De onde eu estava, sob um céu incrivelmente azul pontilhado por tantas nuvens quanto “manchas” na tundra, este nome parecia ser o mais apropriado de todos.
À medida que caminhávamos pelo terreno acidentado, circundando o lago, Philie ficava cada vez mais entusiasmado.
Ele falou sobre a clareza da água no seu interior —alimentada apenas pela chuva e considerada a segunda água mais pura do mundo (somente o Lago Mashu, no Japão, é mais transparente); sobre o mistério dos peixes que vivem dentro dele — que os cientistas ainda não conseguiram chegar a um consenso sobre como chegaram lá, pois não há fluxos de água entrando ou saindo, e que se voltaram para o canibalismo para garantir sua própria sobrevivência; e sobre evidências que mostram que, assim como os inuits, outro povo também andou por aqui pelo menos 1.000 anos antes deles.
“A paisagem é um livro vivo”, concluiu. “Há muita coisa que podemos aprender se dedicarmos um tempo para lê-lo.”
Nos últimos anos, as pessoas têm vindo para cá fazer exatamente isso.

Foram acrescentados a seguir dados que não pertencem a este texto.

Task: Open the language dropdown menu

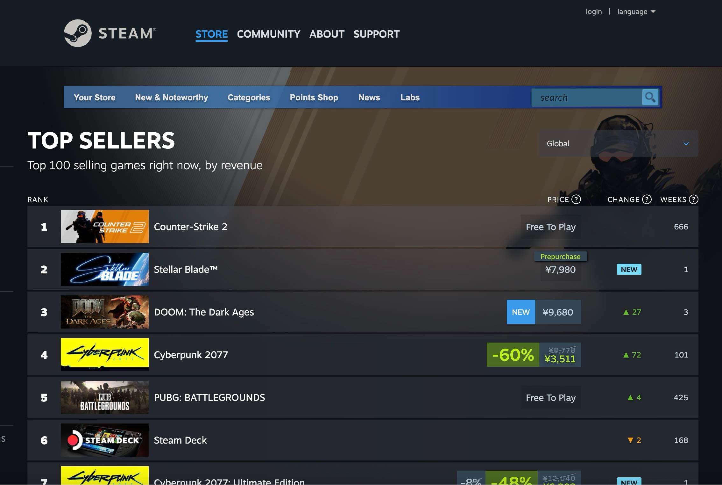Action: 636,12
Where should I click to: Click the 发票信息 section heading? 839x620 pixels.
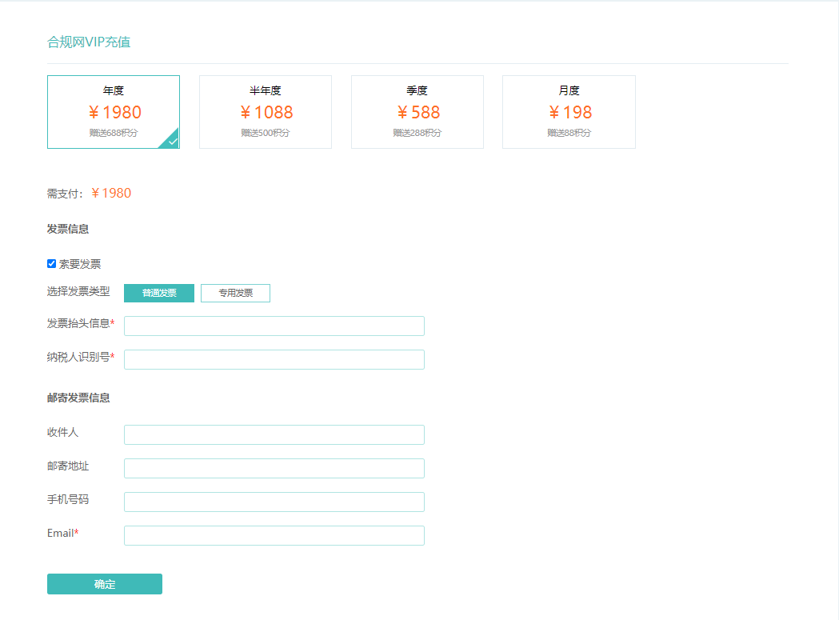pyautogui.click(x=68, y=229)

Em 2007, uma equipe de pesquisadores da Laval University, em Quebec, liderada pelo professor Reinhard Pienitz, fez uma visita durante o inverno para coletar amostras debaixo d’água.
Pienitz descreveu a cratera, na ocasião, como uma “cápsula do tempo científica” e que, embora continuemos aprendendo sobre ela, pode revelar pistas sobre episódios passados de mudanças climáticas e como os ecossistemas se adaptaram sob pressão.
Caminhei até a beira da água, onde Philie pegou uma pedra e a jogou na superfície congelada.
O ar silencioso foi imediatamente preenchido com um som melodioso quando estilhaços de gelo ricochetearam uns contra os outros e caíram na água.
Depois de enchermos nossas garrafas para provar esta água pura, voltamos para o acampamento. Só paramos uma vez, para deixar um imponente rebanho de renas passar — eram tantas que nem dava para contar.
Enquanto assistia a este espetáculo de vida selvagem migrar ao lado de uma cratera tão grande quanto uma encontrada na Lua, meu estômago embrulhou mais uma vez.
Mas, desta vez, não foi por causa de um pouso turbulento.
Mas, sim, pela percepção de que, embora não haja diamantes aqui, há uma riqueza de histórias e revelações científicas à espera de serem descobertas, a meros metros abaixo da superfície.